В прошлом году оно меня не спасло. Я все надеялся разделить его поровну, подарить его мечтал, положить к ногам как самую заветную ценность, какую имею, да вот не пришлось. Зато теперь оно одаривало меня жизнью. Весь этот год я не жил, а выживал, боролся за жизнь, цеплялся за нее, как мог и чем только мог, выкарабкивался, скользил, елозил на четвереньках и на животе и опять съезжал в топкую трясину отчаяния. И вот теперь, впервые за двенадцать месяцев, почувствовал – живу, пожалуй. Живу, черт возьми, потому что двигаюсь, и получаю от этого забытую радость, и ощущаю запахи, которые считал утраченными, и думаю не о том, что было. Вернее, не только о том.

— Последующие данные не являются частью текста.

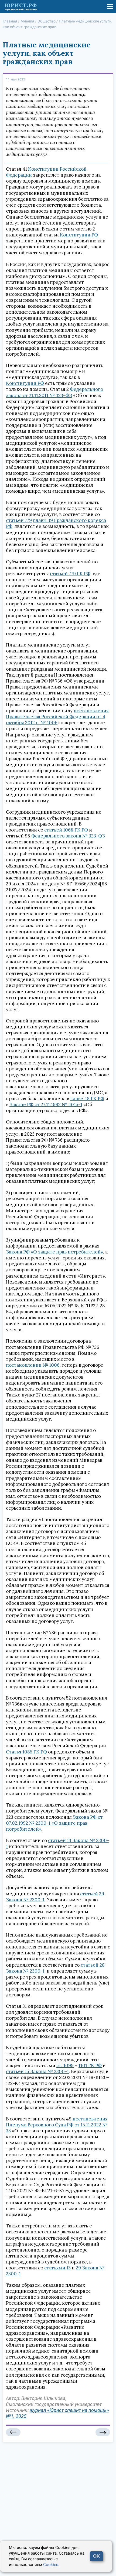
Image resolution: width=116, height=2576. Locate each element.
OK (96, 2556)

Вот так и жил я все эти дни до знаменательного знакомства с Катериной. Изнурял себя походами по двадцать километров в день, плавал, пил по вечерам чай и был совершенно одинок. Одиночество ничуть меня не тяготило. С недоумением вспоминал я, как некогда, в иные времена томило меня и лихорадило наступление сумерек, надо было что-то придумывать, панически что-то организовывать, что-то узнавать, лишь бы только не упустить возможности веселья, хотя бы даже его тени, лишь бы – не дай бог – не пропал вечер. Господи, как раз там-то он и пропадал, в этой беготне за развлечениями, в этих шатаниях по компаниям, где все наперебой говорят и никто друг друга не слушает, где отступают на задний план, куда-то в тартарары проваливаются нормальные достоинства будничной трудовой жизни – и ум, и знания, и опыт, и сердечность, и доброта – и невероятно, словно на бирже, вырастают в цене, все на свете собою затмевают особые качества жизни праздной – застольное остроумие, бесцеремонность в обращении, умение бренчать на гитаре, везучесть в разного рода играх типа пресловутого «скреббла», «маджонга» или «монополии». (Ненавижу все эти игры, и раньше был к ним равнодушен, а теперь терпеть их не могу, прибежище умов равнодушных и ленивых вижу в них, нуждающихся постоянно в искусственном оживлении, подстегивании, взнуздывании, в подкалывании самолюбия и механическом раздражении азарта.)